Wartawan perang akan dilindungi di bawah konvensi dan protokol yang berlaku, asalkan
mereka tidak mengambil tindakan yang mempengaruhi secara merugikan kedudukan
mereka sebagai orang-orang sipil, dan tanpa mengurangi hak mereka sebagai wartawan
perang yang ditugaskan pada angkatan perang dengan kedudukan seperti yang ditetapkan
dalam Pasal 4 A(4) dari Konvensi Ketiga.
UU Pers 
Profesi wartawan di Indonesia mendapat perlindungan hukum. Wartawan adalah orang
yang secara teratur melaksanakan kegiatan jurnalistik atau menyusun dan mencari berita.
Reporter merupakan salah satu bagian dari profesi jurnalis. Perlindungan hukum atas
reporter maupun profesi wartawan didasarkan pada Pasal 8 Undang-Undang No 40
Tahun 1999 tentang Pers yang menyebutkan bahwa “dalam menjalankan fungsinya,
jurnalis mendapat perlindungan hukum.”
Wartawan adalah pilar utama kemerdekaan pers. Oleh karena itu dalam
menjalankan tugas profesinya wartawan mutlak mendapat perlindungan hukum dari
negara, masyarakat, dan perusahaan pers. Selain perlindungan melalui UU Pers, Dewan
Pers juga menerbitkan Peraturan Dewan Pers Nomor: 5/Peraturan-DP/IV/2008 tentang
Standar Perlindungan Profesi Wartawan.
Dalam Standar Perlindungan Profesi Wartawan pada butir pertama menyebutkan,
perlindungan yang diatur dalam standar ini adalah perlindungan hukum untuk wartawan
yang menaati kode etik jurnalistik dalam melaksanakan tugas jurnalistiknya memenuhi
hak masyarakat memperoleh informasi.
Kemudian pada butir lima, wartawan yang ditugaskan khusus di wilayah berbahaya dan
atau konflik wajib dilengkapi surat penugasan, peralatan keselamatan yang memenuhi
syarat, asuransi, serta pengetahuan, keterampilan dari perusahaan pers yang berkaitan
dengan kepentingan penugasannya.
Dalam kondisi saat ini, di tengah pandemi virus Covid-19 apakah standar perlindungan
terhadap reporter yang berpotensi terpapar virus Covid-19 sudah melindungi para
reporter? Apakah perusahaan pers atau media yang mempekerjakan reporter tersebut juga
sudah melindungi keselamatan reporternya?

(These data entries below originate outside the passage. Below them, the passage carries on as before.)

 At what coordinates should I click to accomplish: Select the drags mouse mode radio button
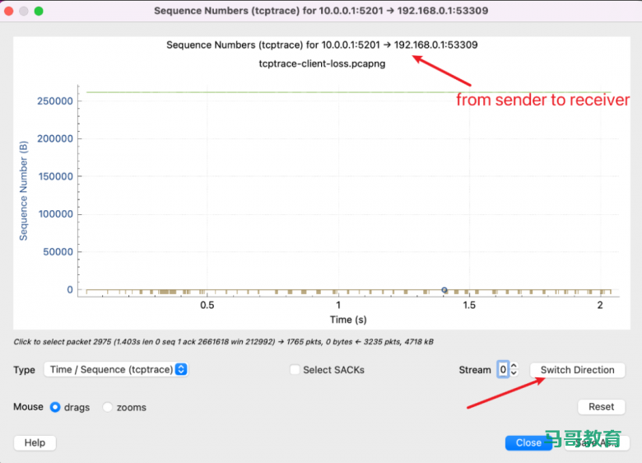(x=55, y=407)
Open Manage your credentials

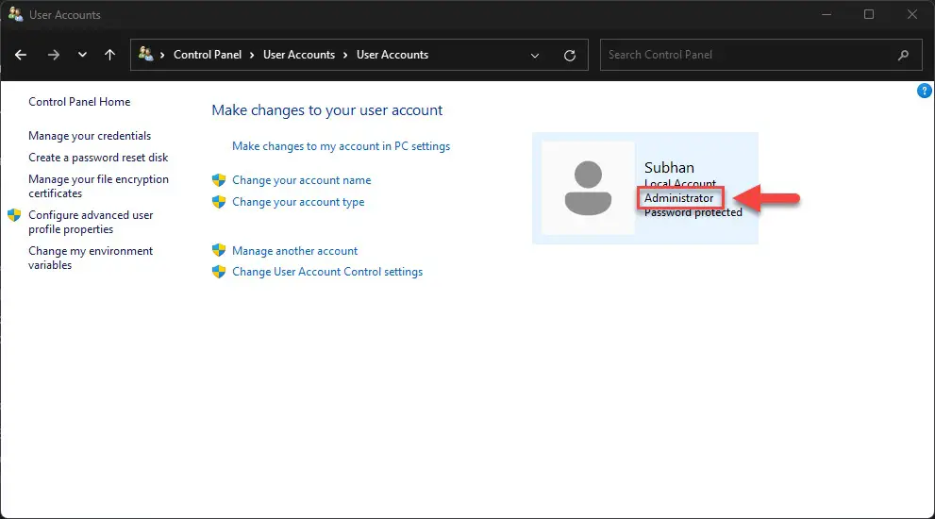[x=90, y=136]
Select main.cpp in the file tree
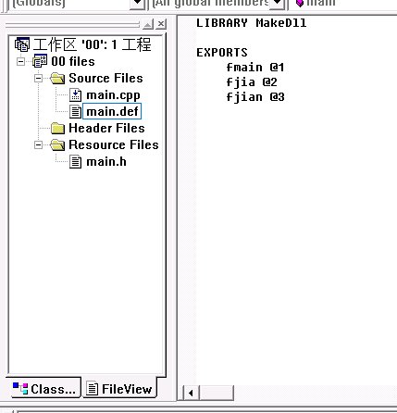The image size is (397, 413). pyautogui.click(x=113, y=95)
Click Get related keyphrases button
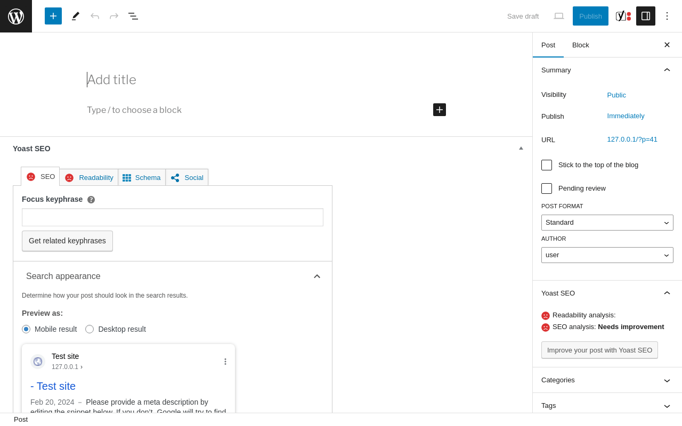Image resolution: width=682 pixels, height=426 pixels. 67,241
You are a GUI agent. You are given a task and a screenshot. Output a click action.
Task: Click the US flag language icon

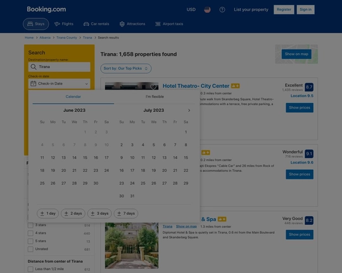[207, 9]
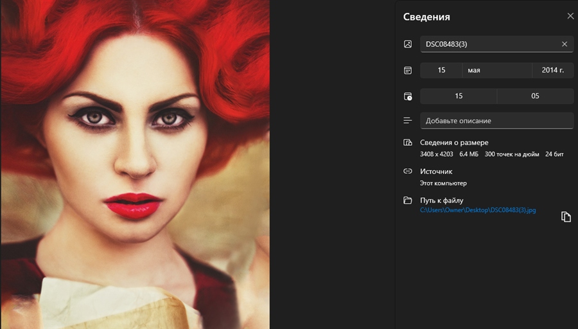Click the clock icon by the time
Screen dimensions: 578x329
[407, 96]
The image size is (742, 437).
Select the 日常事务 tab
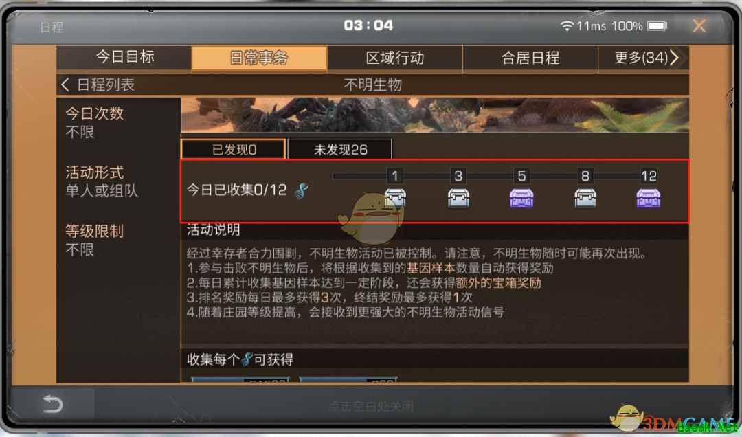259,58
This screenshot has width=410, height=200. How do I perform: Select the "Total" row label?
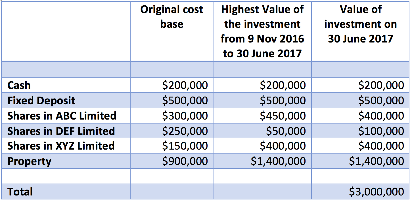[x=20, y=192]
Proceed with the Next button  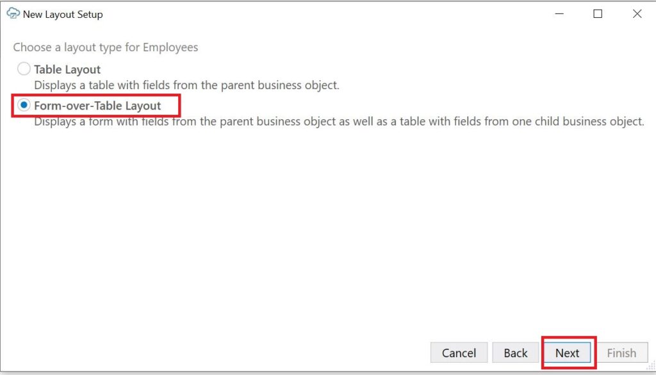point(567,353)
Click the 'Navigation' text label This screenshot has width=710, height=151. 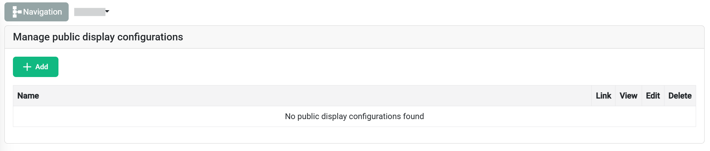(42, 12)
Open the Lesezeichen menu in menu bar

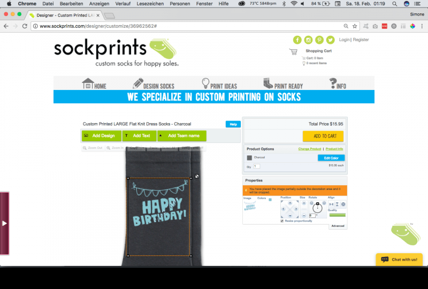coord(150,4)
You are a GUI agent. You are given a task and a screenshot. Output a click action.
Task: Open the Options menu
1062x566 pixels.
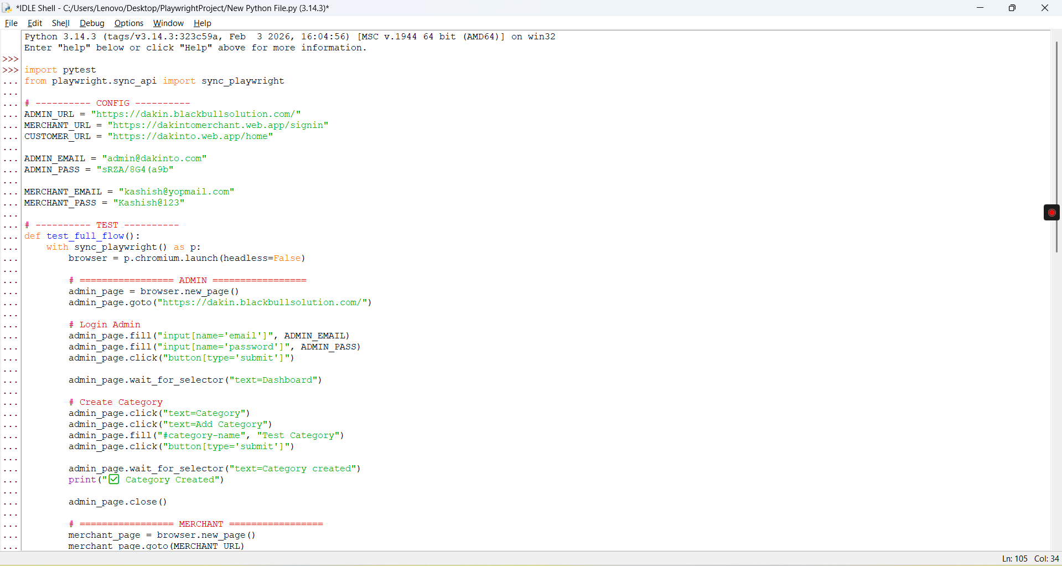click(129, 23)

Seorang reporter yang bekerja pada perusahaan perusahaan pers adalah pekerja. Bagi
seorang pekerja, keselamatan kerja merupakan kebutuhan mendasar. Keselamatan kerja
mencakup, melindungi pekerja dari risiko
kecelakaan kerja. Meningkatkan derajat kesehatan para pekerja, agar pekerja/buruh dan
orang-orang di sekitarnya terjamin keselamatannya.
Keselamatan kerja bagi pekerja diatur dalam Undang-Undang (UU) Nomor 13 Tahun
2003 tentang Ketenagakerjaan pada Pasal 86 dan Pasal 87, serta UU Nomor  1 Tahun
1970 tentang Keselamatan Kerja.
UU No.13 Tahun 2003 menyebutkan bahwa, setiap pekerja/buruh mempunyai hak untuk
memperoleh perlindungan atas : 1) Keselamatan dan kesehatan kerja, 2) Moral dan
kesusilaan; dan 3) Perlakuan yang sesuai dengan harkat dan martabat manusia serta nilai-
nilai agama. Kepada perusahaan juga wajib menerapkan sistem manajemen keselamatan
dan kesehatan kerja yang terintegrasi dengan manajemen perusahaan.

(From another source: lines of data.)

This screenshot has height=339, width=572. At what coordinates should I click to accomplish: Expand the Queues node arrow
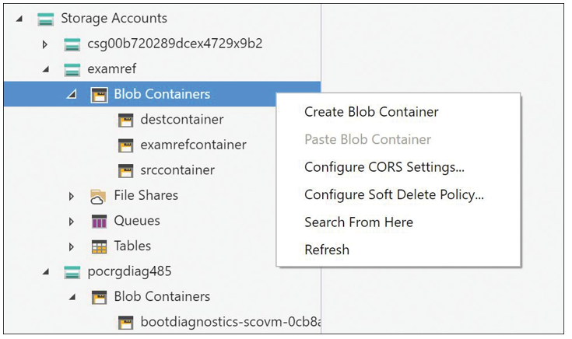pyautogui.click(x=72, y=222)
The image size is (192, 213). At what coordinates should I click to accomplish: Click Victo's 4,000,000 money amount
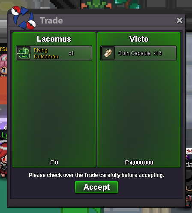pyautogui.click(x=141, y=163)
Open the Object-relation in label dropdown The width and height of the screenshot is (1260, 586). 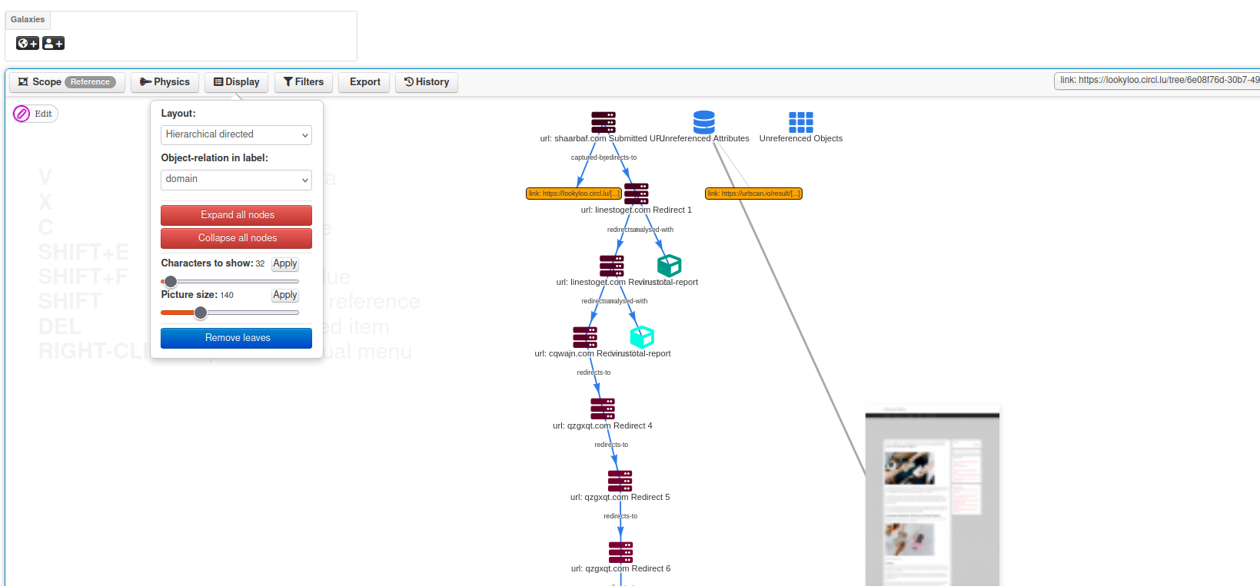pos(236,179)
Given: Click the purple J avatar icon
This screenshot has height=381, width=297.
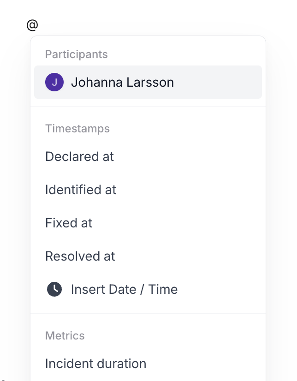Looking at the screenshot, I should tap(54, 83).
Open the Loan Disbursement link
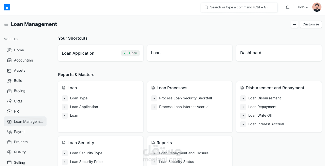 (x=264, y=98)
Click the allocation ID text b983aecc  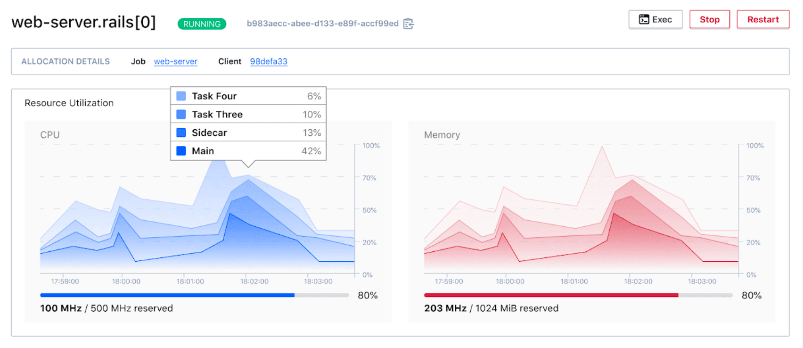[322, 24]
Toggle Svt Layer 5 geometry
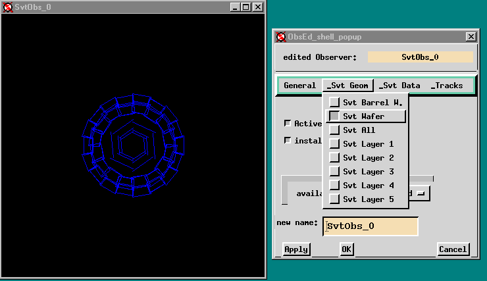 (335, 199)
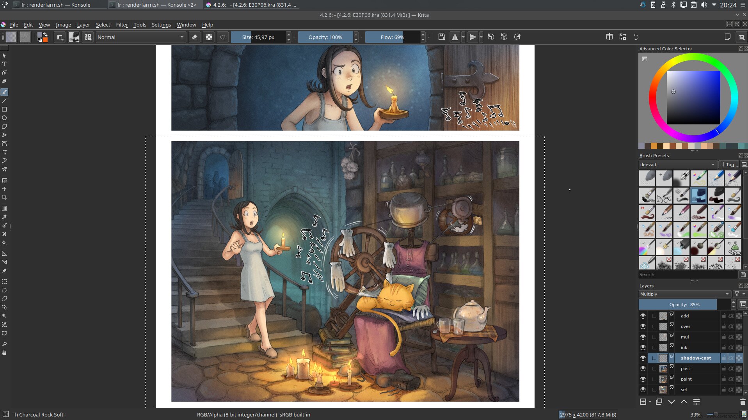Delete layer with trash icon
The height and width of the screenshot is (420, 748).
(x=742, y=402)
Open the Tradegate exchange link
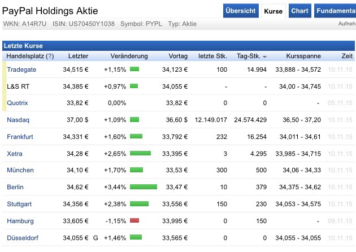 (x=21, y=69)
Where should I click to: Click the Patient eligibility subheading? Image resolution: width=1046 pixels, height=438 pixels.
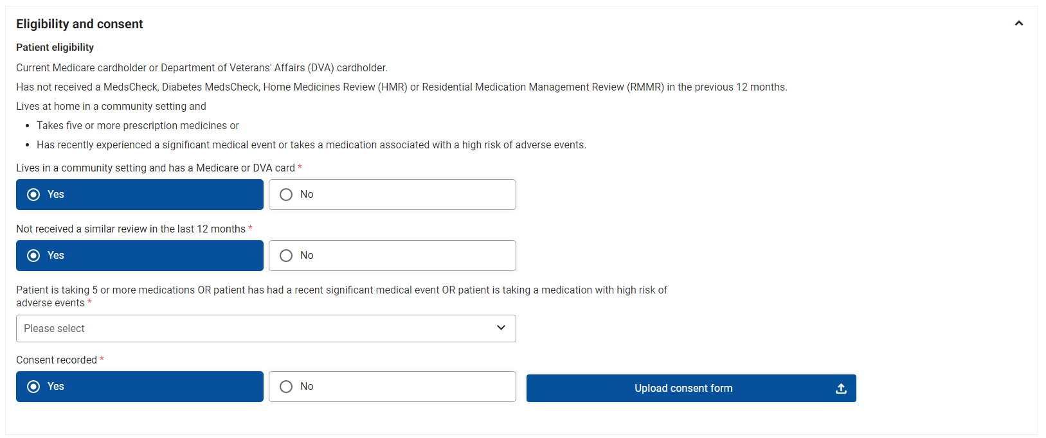coord(55,48)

Sejak pandemi Covid-19 mewabah di Indonesia, sudah banyak wartawan atau reporter
yang harus menjalani isolasi, karantina mandiri karena bersinggungan dengan
narasumber yang ternyata dinyatakan positif Covid-19.  

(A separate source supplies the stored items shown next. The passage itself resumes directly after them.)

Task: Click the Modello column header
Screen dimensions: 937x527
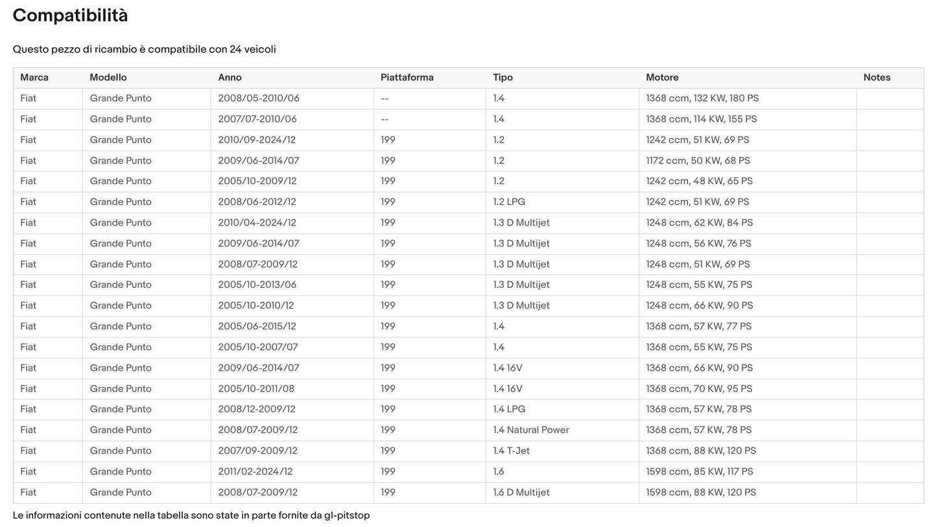Action: [108, 78]
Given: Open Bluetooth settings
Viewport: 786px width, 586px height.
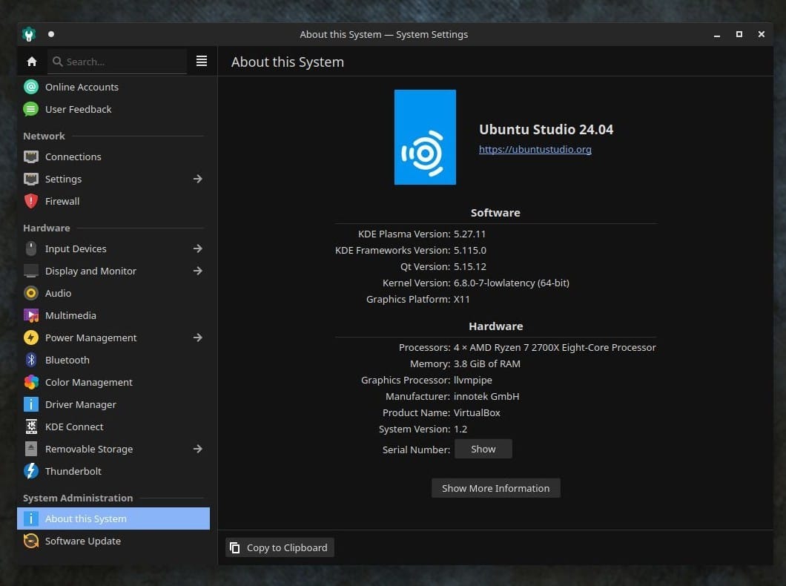Looking at the screenshot, I should [67, 360].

Dalam masa pandemik Covid-19 sudah saatnya memaksimalkan teknologi informasi
yang sudah akrab dengan wartawan. Terapkan protokol kesehatan dengan menghindari
kerumunan, tidak ada wawancara doorstop, jaga jarak dan melakukan jumpa pers jarak
jauh atau daring. Wawancara dengan nara sumber bisa menggunakan pesan tertulis atau
telepon
Reporter di lapangan harus membekali diri dengan membawa perlengkapan yang terdiri
dari masker, sarung tangan karet, hand sanitizer, sabun cair dan vitamin. Saatnya
melakukan liputan di lapangan secara selektif. Berita eksklusif bukan segalanya
dibanding keselamatan dan kesehatan seorang reporter. Ingat keluarga di rumah.